Jiang, Ming (China University of Petroleum) | Ke, Shizhen (China University of Petroleum) | Kang, Zhengming (China University of Petroleum) | Sun, Xu (China University of Petroleum) | Yin, Chengfang (China University of Petroleum)
Identifying low-resistivity reservoirs, which are important oil reservoirs with considerable productivity, is a real challenge to conventional electrical resistivity logging methods. For this reason, this paper introduces a new spectrum logging method for effective identification of low-resistivity reservoirs. This method measures the complex-resistivity spectrum of formation, which is sensitive to water-filled porosity without the influence of low resistivity. This paper presents the relationships between the complex-resistivity spectrum and petrophysical properties based on laboratory data. The electrode array of the prototype for borehole testing is also described. A numerical simulation was performed to study the detection characteristics of this prototype and field tests were conducted to verify the feasibility of this method. The results show that variations in water-filled porosity obtained by this method show a good fit with the actual values. Further, water saturation can be obtained for oil reservoirs, especially for low-resistivity reservoirs. This logging method provides an approach to characterize oil reservoirs that is more effective than existing methods for the case of low-resistivity reservoirs.

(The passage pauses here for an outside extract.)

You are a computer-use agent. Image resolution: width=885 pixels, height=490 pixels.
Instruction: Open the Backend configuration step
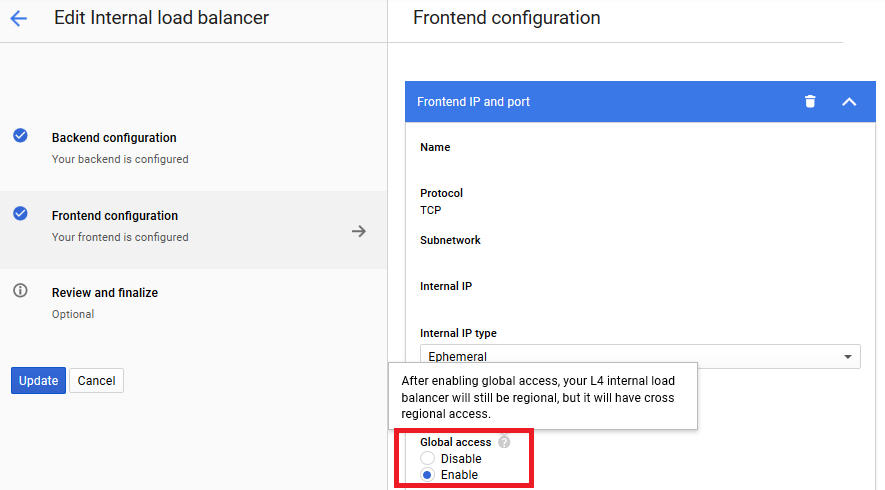coord(114,138)
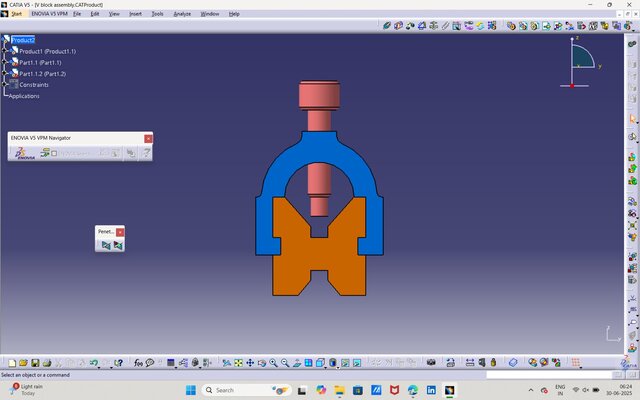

During the past four decades, an increasing number of low-resistivity reservoirs have been discovered in new locations. Today there are many documented records of low-resistivity reservoirs in locations including the Gulf of Mexico, North Sea, Indonesia, Venezuela, and the Tarim Basin. Several studies have proven the productivity of these reservoirs (Zemanek, 1989; Souvick, 2003), but the term ‘low-resistivity reservoir’ is rather relative and lacks an absolute description. Low-resistivity reservoirs not only imply low absolute values of resistivity, but also a lack of positive contrast in measured resistivity between the reservoir and the water zone, making them difficult to identify using traditional electrical logging data. There are many causes of low-resistivity reservoirs, but there is usually only one primary cause in any given location. For example, Gulf Coast (USA) and Misoa Sands (Venezuela) are caused by laminated shaly sand (Ruhovets, 1990; Coll et al., 1996), Midway Sunset Field (California, USA) and Potiguar Basin (NE Brazil) are caused by fresh formation waters (Wharton et al., 1981; Condessa, 1995), and the Simpson Series (Oklahoma, USA) is caused by conductive minerals (Schulze et al., 1985).